Sunday, June 19, 2011

Dad, Writing -- and Writing About Dad

Father's Day. It may be that on this day, those who have lost our fathers feel an even keener need to honor them. After my father died, I wrote several nonfiction narratives and essays about him, about us,about the distance and the connection between us. A few have been published, others are making the rounds, still more are in the memoir manuscript draft, and the to-be-finished file. Other to-be-written Dad-related material is lurking in notebooks.

Why? I have some ideas, but really I'm not completely sure; that's part of what makes it so interesting to write this stuff.

My parents retired to Las Vegas in the early 1980s, and when he died, nearly five years ago and I flew out there, I wrote Two Weeks in Vegas. Later, when I thought back on his decline, I wrote Tip Not Included. Two poems are in the pipeline, with publication upcoming.

I don't know if I'll ever be done writing about Dad, which makes sense, since it was he who showed me what it was like to read with a constant, daily, insatiable hunger. For him, I think it was because formal education was taken away at an early age; for me, well, I suppose I just wanted to be like Dad.

8 comments:

Todd said...

Lisa,
Isn't it weird how we tend to write about the tragic things when it comes to losing our parents. I've only written a unpublished sketch about my dad after he died, but it was a sketch about him dying in hospital room. I wonder why memory does this this to us?
Todd

Lisa Romeo said...

Todd, that is a ageless question, I think. I actually find it "easier" (in the sense that I can express the feelings with more confidence) to write about pain then joy -- but then, I think that's true for most nonfiction writers, as well; another puzzling conundrum.

I hope you can enjoy some nice memories of your own father today.

Barbara McDowell Whitt said...

Lisa, you are a profound writer. I have looked at your two essays and will be back to read them in their entirety.

My dad died from the complications of multiple myeloma in 2002. Following the death of my mother from ovarian cancer in 1985, he married a woman who was younger than my youngest sister. They had a son who was born on our older daughter's 16th birthday. My half brother was seven when our father died. It was wonderful to see the happiness Glenda and Ian brought to my father.

Two days ago I had the privilege of seeing a man who reminded me of my father - the back of his neck, the color and texture of his hair, the slight stoop of his shoulders....

Lisa Romeo said...

Thanks, Barbara, for the kind words, and for sharing your Dad story, too.

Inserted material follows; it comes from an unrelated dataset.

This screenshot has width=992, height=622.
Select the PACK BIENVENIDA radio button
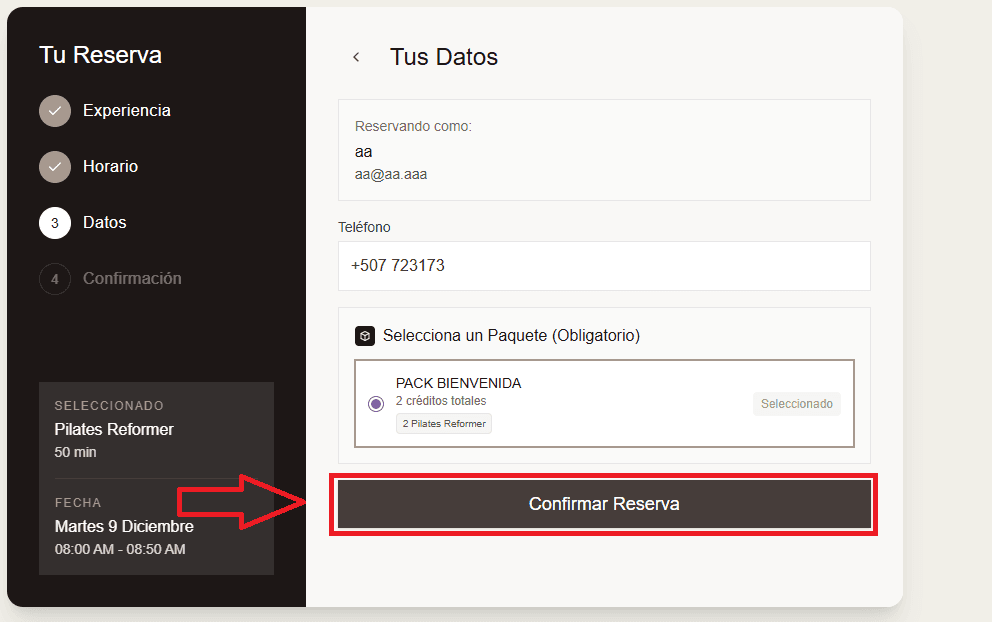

I alsofrequently see a man who reminds me of my father; as you describe, it's often something small about the man's physical appearance that would be almost imperceptible to somoene else. I hope I never stop seeing those men!

Laraine Herring said...

Thanks, Lisa. I always think about these things. My dad died in 87 when I was 19 and it's pretty much shaped everything about my writing (even if death and dad are not the literal topic). Dad was my first reader. He helped me come up with a title for a short story I wrote for the 7th grade contest, which ended up winning. He wrote as well, but never really pursued it because of his illness and I'm sure a myriad of other things I'll never know. He died a few months before my first short story was published, but in my heart, he is still and always will be, my first reader.

Lisa Romeo said...

Oh, Laraine. Thanks for sharing your Dad story here. My father also wrote -- and sadly buried it all in a drawer. Whatever I write,I think about what he'd say if he could read it (even the stuff I know he wouldn't like!). As you say, he was the first reader...

kario said...

I wrote about my dad a lot as he was dying and not much since. Maybe once or twice a year, is all. Until I came across a call for submissions for cancer poetry. I don't write poetry. At least not since I was in high school and I penned these horrible, angst-ridden, hormonal missives that embarrass me now...

One poem kept rattling around in my head for days until I put it to paper. And now I'm working on another. I realized I miss writing about my dad. Maybe poetry is the new way for me to do that.

Thanks for sharing.

Lisa Romeo said...

Kario - I too got started writing poetry about five years ago(like you, after a long hiatus since some bad teenage stuff) because one just took up residence in my head.
Now I find many uncooperative essays (or balky parts of an essay), make better poems - or at least ALSO make interesting poems.